▸ **INSTRUCTIONS TO FOLLOW**
Find every line in the records that holds the string "extension". Copy each one.

(Collected data)
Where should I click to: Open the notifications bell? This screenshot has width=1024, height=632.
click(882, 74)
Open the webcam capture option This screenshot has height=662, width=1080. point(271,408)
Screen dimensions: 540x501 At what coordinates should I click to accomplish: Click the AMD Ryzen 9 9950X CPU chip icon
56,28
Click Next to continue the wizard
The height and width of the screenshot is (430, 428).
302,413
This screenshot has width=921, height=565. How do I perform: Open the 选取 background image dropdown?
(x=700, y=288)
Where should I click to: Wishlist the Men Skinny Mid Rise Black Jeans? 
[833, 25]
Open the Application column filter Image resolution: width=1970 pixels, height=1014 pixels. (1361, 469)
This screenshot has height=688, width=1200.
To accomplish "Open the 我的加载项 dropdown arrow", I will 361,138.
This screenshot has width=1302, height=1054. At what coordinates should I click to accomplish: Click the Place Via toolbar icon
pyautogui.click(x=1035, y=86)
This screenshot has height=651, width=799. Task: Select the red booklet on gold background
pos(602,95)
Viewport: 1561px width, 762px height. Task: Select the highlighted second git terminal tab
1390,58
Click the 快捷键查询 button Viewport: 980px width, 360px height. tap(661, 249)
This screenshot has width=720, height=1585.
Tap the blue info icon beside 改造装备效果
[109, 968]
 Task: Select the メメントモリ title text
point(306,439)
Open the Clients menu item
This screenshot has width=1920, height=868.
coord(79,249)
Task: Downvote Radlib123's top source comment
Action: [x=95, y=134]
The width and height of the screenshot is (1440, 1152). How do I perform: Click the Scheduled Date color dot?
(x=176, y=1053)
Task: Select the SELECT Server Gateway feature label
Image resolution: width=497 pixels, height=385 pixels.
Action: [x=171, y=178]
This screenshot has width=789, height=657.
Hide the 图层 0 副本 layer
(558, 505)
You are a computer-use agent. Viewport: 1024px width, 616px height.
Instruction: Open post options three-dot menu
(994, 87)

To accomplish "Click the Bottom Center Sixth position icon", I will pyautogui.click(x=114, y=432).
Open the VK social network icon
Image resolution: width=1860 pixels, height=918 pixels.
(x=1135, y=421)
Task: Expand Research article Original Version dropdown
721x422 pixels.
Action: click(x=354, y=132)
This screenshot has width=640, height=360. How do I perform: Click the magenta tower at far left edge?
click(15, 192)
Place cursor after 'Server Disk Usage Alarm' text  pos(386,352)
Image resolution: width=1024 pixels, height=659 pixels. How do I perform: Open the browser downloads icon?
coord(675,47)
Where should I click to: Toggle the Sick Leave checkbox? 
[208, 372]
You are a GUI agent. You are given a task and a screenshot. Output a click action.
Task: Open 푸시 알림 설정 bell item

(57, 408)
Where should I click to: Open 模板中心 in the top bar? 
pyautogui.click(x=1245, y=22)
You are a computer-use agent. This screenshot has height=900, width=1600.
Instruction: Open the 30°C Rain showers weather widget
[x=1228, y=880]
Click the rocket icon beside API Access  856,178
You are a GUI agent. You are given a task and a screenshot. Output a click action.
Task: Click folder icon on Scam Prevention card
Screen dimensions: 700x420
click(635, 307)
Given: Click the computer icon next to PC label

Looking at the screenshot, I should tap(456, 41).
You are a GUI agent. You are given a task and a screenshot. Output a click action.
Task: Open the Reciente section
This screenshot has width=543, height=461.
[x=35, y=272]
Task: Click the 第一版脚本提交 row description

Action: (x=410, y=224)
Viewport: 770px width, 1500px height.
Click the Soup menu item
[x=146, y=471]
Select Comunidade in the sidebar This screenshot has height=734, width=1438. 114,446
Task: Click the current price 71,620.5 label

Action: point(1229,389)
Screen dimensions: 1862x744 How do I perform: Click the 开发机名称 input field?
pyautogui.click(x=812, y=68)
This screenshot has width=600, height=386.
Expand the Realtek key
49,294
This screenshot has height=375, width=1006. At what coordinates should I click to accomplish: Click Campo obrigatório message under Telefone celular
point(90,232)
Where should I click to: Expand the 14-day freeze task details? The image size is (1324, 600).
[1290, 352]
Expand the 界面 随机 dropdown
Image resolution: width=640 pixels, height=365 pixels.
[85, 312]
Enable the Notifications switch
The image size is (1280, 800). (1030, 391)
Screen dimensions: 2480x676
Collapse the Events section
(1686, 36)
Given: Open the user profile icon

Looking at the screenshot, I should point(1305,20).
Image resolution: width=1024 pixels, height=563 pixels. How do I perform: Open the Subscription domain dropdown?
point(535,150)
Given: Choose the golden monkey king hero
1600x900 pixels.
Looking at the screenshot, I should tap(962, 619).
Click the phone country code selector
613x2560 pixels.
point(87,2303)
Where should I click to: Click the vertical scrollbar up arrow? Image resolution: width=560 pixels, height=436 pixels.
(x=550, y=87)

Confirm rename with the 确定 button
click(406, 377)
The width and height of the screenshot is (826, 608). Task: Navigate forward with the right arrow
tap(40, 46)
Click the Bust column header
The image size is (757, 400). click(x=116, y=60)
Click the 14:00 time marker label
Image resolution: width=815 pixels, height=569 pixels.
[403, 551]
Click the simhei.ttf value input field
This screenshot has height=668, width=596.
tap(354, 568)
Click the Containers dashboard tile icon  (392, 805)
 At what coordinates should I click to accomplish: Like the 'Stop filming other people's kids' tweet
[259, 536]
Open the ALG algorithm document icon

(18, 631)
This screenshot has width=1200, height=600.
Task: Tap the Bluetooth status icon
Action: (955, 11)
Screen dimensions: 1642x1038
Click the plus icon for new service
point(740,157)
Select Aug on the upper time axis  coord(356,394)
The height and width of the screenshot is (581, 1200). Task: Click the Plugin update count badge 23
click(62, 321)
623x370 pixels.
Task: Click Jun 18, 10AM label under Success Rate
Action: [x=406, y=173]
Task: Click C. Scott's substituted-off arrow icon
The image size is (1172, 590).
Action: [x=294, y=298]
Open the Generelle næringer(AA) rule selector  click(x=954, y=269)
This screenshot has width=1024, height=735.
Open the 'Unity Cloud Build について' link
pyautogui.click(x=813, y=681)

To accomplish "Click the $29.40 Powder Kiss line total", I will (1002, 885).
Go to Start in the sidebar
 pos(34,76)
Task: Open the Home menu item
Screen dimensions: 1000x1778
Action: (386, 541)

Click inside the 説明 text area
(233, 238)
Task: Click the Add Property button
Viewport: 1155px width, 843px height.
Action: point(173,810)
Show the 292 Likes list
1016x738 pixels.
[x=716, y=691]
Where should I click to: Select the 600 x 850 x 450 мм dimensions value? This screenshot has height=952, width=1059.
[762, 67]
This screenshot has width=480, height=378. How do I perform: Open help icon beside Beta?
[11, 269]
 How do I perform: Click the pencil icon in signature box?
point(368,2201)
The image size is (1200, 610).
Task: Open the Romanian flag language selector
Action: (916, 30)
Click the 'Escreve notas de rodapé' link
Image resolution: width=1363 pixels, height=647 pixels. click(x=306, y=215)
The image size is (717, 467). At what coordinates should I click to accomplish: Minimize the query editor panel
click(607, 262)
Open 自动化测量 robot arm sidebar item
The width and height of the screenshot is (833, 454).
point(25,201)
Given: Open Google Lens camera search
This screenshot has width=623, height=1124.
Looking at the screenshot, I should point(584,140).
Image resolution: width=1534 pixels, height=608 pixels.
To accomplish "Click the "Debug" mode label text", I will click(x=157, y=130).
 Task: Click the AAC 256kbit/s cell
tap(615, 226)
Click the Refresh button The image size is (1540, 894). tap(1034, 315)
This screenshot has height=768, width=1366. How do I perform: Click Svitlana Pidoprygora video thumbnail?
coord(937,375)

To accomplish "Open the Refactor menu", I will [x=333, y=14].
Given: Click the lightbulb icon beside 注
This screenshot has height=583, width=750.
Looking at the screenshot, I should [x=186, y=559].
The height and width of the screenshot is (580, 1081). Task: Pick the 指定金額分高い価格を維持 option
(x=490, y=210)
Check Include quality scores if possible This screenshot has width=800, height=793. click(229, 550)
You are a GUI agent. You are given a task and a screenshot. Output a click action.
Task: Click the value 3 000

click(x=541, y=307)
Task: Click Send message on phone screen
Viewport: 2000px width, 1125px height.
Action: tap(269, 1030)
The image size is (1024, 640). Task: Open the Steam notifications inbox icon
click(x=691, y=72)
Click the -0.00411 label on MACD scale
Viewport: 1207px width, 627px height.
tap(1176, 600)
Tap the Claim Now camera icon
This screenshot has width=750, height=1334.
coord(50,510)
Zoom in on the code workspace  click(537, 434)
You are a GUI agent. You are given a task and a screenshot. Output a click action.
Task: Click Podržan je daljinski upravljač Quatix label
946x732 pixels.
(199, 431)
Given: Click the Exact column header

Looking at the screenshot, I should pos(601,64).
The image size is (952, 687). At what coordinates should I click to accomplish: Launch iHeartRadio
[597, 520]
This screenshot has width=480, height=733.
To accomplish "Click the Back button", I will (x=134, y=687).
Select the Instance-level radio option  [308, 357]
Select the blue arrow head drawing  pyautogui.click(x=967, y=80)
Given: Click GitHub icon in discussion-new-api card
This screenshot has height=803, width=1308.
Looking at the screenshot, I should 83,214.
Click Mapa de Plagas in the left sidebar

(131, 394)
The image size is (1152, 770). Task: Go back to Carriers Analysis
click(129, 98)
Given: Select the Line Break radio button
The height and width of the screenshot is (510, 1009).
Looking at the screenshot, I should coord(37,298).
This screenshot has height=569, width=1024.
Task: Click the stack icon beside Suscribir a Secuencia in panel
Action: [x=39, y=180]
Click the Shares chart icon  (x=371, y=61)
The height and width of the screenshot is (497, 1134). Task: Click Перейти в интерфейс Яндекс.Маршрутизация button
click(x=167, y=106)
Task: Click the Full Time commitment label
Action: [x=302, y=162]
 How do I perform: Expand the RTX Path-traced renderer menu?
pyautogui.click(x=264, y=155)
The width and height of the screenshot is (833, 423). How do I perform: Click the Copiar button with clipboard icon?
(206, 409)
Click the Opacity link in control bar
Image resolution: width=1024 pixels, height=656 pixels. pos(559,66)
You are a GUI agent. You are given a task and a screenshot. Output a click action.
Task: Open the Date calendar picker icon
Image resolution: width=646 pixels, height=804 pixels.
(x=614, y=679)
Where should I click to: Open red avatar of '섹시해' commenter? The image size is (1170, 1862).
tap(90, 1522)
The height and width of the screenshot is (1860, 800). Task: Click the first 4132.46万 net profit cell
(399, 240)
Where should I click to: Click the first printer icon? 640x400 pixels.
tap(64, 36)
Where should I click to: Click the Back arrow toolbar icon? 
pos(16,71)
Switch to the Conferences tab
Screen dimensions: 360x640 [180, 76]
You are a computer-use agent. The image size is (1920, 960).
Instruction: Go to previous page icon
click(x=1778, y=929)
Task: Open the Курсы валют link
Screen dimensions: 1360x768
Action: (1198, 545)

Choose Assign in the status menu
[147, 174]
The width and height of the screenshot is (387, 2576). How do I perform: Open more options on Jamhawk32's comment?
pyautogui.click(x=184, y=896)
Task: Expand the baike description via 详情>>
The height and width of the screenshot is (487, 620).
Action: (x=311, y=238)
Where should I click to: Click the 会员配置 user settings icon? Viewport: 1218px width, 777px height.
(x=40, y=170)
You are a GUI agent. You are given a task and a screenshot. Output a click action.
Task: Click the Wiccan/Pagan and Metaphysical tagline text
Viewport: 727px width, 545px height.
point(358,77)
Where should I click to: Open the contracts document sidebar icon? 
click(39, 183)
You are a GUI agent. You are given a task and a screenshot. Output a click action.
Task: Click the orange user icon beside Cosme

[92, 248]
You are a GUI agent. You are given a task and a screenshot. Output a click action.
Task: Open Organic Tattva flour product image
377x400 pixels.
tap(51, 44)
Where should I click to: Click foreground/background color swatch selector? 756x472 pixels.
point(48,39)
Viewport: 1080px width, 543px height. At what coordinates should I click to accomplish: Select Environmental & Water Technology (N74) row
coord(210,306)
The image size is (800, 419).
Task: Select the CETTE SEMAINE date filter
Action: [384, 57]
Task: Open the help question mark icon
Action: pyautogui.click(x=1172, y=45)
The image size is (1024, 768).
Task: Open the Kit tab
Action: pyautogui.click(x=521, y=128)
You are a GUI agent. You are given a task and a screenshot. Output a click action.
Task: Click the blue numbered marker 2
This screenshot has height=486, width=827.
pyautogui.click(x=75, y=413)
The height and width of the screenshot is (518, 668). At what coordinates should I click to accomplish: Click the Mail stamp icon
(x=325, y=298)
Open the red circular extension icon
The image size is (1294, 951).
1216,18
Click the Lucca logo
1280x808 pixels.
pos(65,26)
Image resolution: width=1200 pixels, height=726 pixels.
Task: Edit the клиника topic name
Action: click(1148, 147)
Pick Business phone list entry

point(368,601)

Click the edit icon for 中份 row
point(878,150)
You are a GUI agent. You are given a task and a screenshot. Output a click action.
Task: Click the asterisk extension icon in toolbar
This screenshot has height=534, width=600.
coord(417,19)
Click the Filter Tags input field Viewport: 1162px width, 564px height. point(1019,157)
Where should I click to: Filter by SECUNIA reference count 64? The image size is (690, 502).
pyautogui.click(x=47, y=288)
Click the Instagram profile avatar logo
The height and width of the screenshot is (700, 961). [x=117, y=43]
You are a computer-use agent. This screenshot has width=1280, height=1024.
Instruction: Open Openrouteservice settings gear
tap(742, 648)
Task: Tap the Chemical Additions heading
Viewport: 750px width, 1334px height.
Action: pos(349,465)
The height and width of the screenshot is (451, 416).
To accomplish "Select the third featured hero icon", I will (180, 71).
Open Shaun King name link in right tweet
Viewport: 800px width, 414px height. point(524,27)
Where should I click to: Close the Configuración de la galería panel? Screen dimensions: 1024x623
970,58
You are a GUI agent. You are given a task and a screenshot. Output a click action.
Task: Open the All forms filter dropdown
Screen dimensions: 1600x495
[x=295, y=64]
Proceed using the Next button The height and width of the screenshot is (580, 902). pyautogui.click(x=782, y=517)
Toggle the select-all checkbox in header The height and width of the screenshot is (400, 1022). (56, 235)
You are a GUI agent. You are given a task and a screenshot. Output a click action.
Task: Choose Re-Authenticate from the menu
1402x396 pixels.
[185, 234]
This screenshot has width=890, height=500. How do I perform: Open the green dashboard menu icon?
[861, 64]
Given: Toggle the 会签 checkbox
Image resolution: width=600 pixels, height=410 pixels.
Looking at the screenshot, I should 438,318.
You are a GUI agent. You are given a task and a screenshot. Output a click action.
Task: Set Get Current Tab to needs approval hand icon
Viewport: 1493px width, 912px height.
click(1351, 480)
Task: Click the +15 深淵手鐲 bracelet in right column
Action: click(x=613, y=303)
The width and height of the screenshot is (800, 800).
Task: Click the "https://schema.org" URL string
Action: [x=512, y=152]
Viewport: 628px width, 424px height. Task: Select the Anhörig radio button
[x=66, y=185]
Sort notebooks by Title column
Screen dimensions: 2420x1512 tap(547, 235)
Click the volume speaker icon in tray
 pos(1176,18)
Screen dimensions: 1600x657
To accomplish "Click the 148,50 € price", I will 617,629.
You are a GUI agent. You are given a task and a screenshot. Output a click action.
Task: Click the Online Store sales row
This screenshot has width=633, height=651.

▸ **OUTPUT**
Open the red circular extension icon
Task: Click the asterisk extension icon in toolbar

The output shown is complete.